Get Google IDP configuration

Returns the Google identity provider configuration.

GET /management/v4/{tenantId}/config/idps/google

Authorization

To call this method, you must be assigned one or more IAM access roles that include the following action. You can check your access by going to Users > User > Access.

  • appid.mgmt.get.idps

Auditing

Calling this method generates the following auditing event.

  • appid.idp-config.read

Request

Path Parameters

  • The service tenantId. The tenantId can be found in the service credentials.

Response

Status Code

  • Returns a JSON object of the Google identity provider configuration, including the status and credentials. Learn more.

  • The tenantId or request body is missing or invalid.

  • The user is unauthorized. To be authorized a user needs an IAM token with the valid permissions.

  • The user has insufficient permissions. Contact the service owner or admin to verify user permissions.

  • Returned in case of internal server error.

Example responses
  • {
      "isActive": true,
      "config": {
        "idpId": "google_appID",
        "secret": "google_appsecret"
      },
      "redirectURL": "https://us-south.appid.cloud.ibm.com/oauth/v4/39a37f57-a227-4bfe-a044-93b6e6060b61/Google/callback"
    }

Update Google IDP configuration

Configure Google to set up a single sign-on experience for your users. By using Google, users are able to sign in with credentials with which they are already familiar. Learn more.

PUT /management/v4/{tenantId}/config/idps/google

Authorization

To call this method, you must be assigned one or more IAM access roles that include the following action. You can check your access by going to Users > User > Access.

  • appid.mgmt.set.idps

Auditing

Calling this method generates the following auditing event.

  • appid.idp-config.update

Request

Custom Headers

  • Allowable values: [application/json,application/x-www-form-urlencoded,multipart/form-data]

Path Parameters

  • The service tenantId. The tenantId can be found in the service credentials.

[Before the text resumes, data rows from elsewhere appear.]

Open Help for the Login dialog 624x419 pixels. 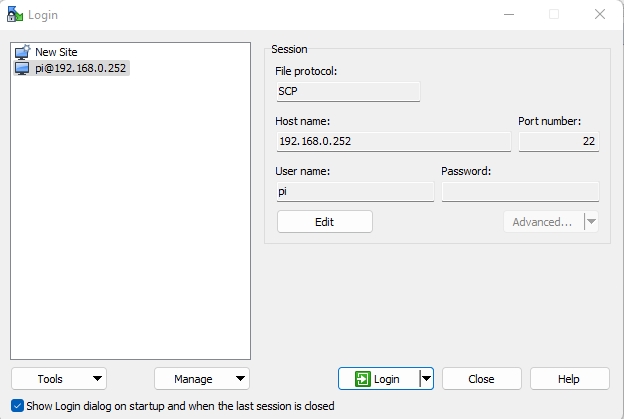[x=569, y=379]
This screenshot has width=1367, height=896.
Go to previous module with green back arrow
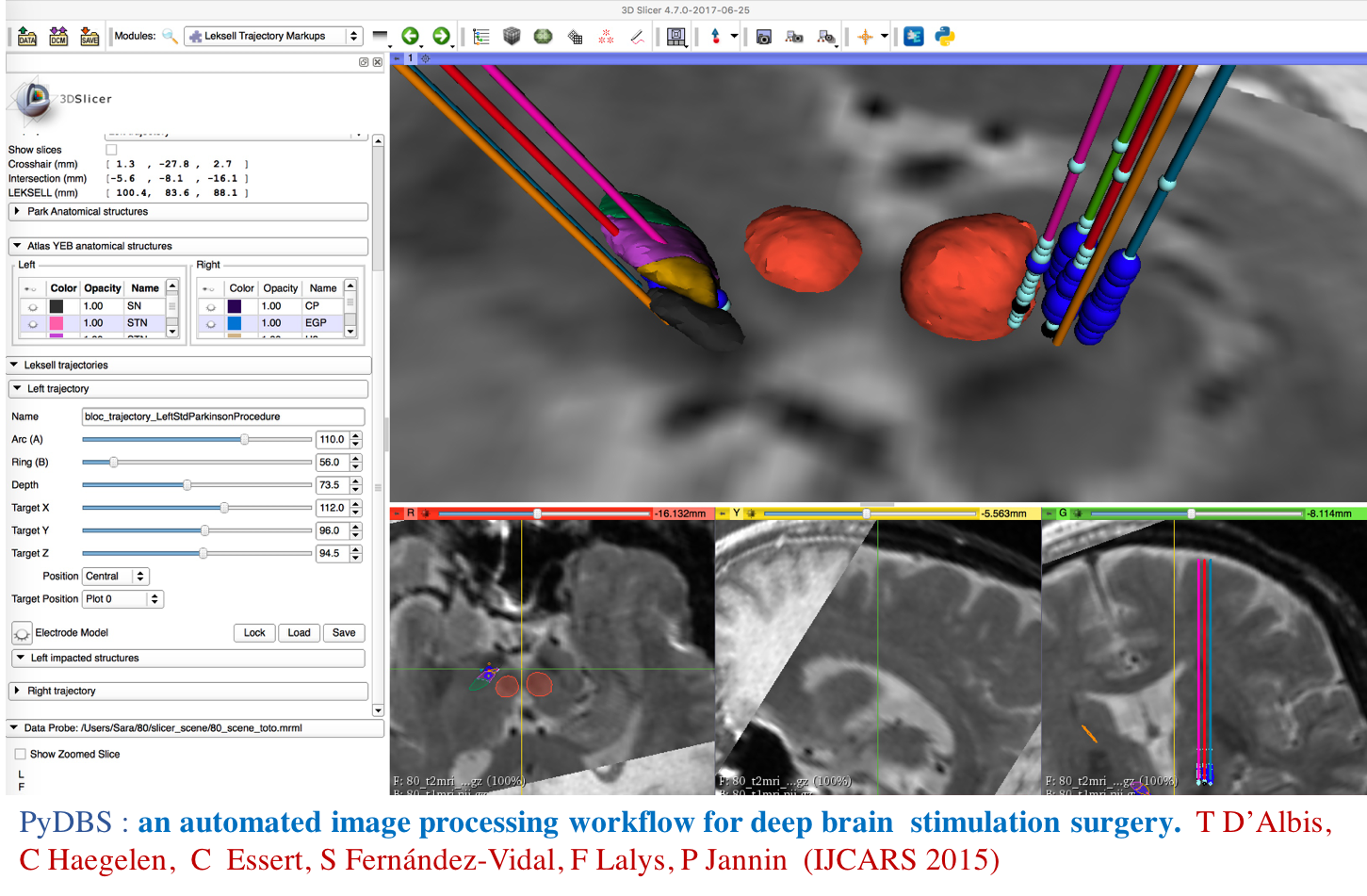click(410, 37)
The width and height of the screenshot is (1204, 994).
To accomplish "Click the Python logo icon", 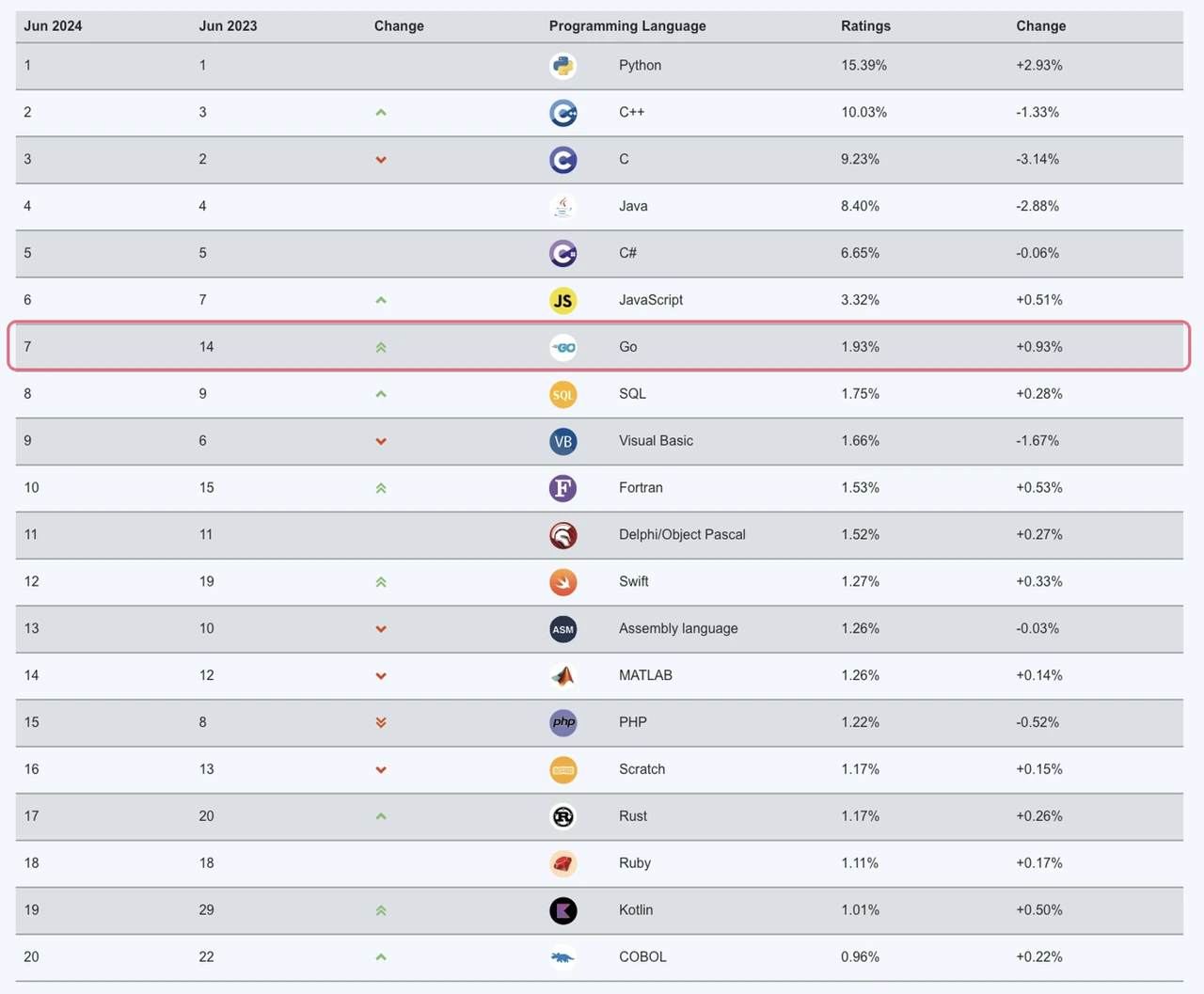I will coord(562,66).
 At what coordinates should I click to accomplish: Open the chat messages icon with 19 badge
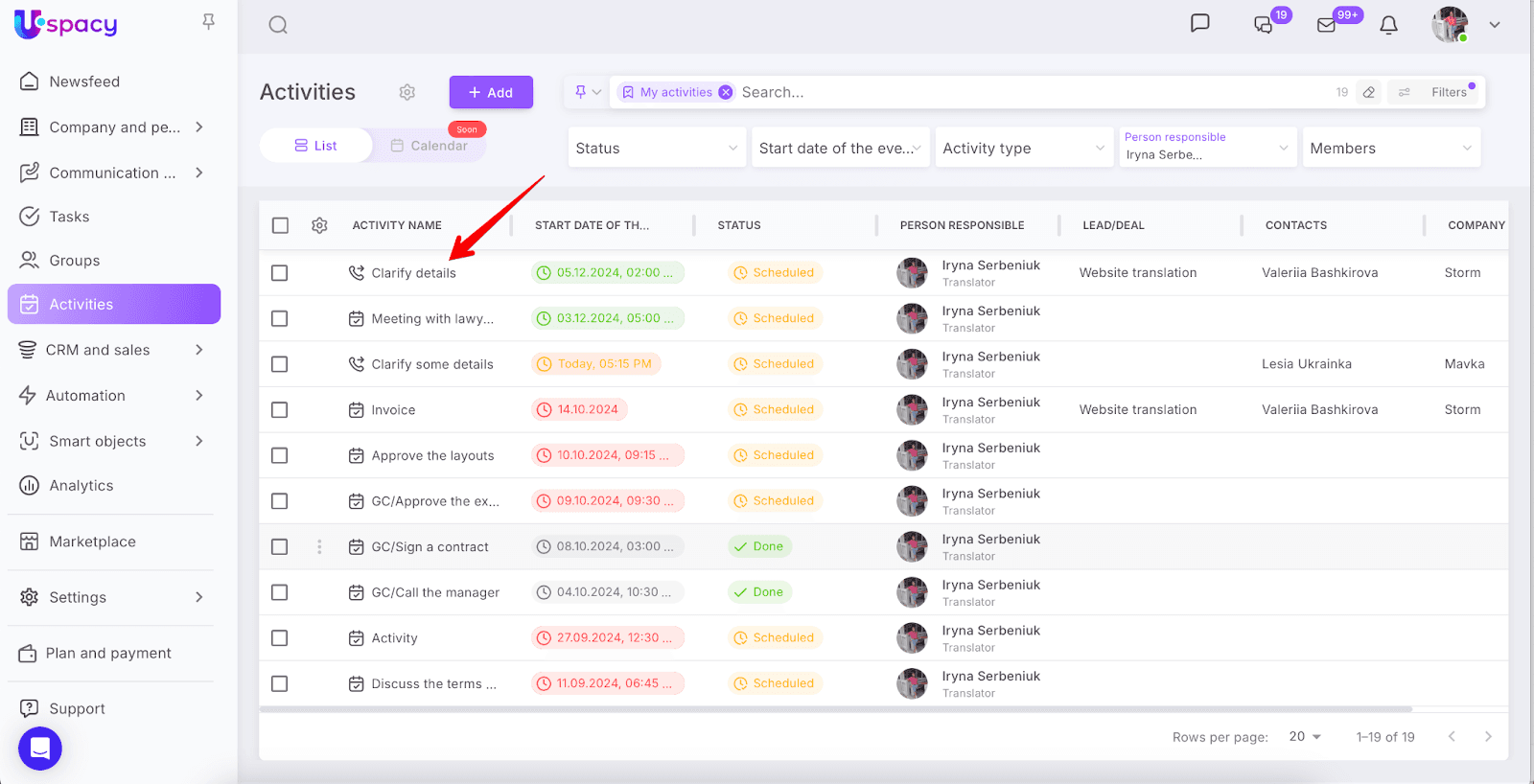point(1264,25)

The identity provider configuration as a JSON object. If the configuration is not set, IBM default credentials are used.

Response

Status Code

  • The Google configuration was updated. Returns a JSON object of the idp data.

  • The tenantId or request body is missing or invalid. The tenantId can be found in the service credentials.

  • The user is unauthorized. To be authorized, a user needs an IAM token with the valid permissions.

  • The user has insufficient permissions. Contact the service owner or admin to verify user permissions.

  • Returned in case of internal server error.

Example responses
  • {
      "isActive": true,
      "config": {
        "idpId": "google_appID",
        "secret": "google_appsecret"
      }
    }

Get IBMid IDP configuration

Returns the IBMid identity provider configuration.

GET /management/v4/{tenantId}/config/idps/ibmid

Authorization

To call this method, you must be assigned one or more IAM access roles that include the following action. You can check your access by going to Users > User > Access.

  • appid.mgmt.get.idps

Auditing

Calling this method generates the following auditing event.

  • appid.idp-config.read

Request

Path Parameters

  • The service tenantId. The tenantId can be found in the service credentials.

Response

Status Code

  • Returns a JSON object of the IBMid identity provider configuration, including the status and credentials.

  • The tenantId or request body is missing or invalid.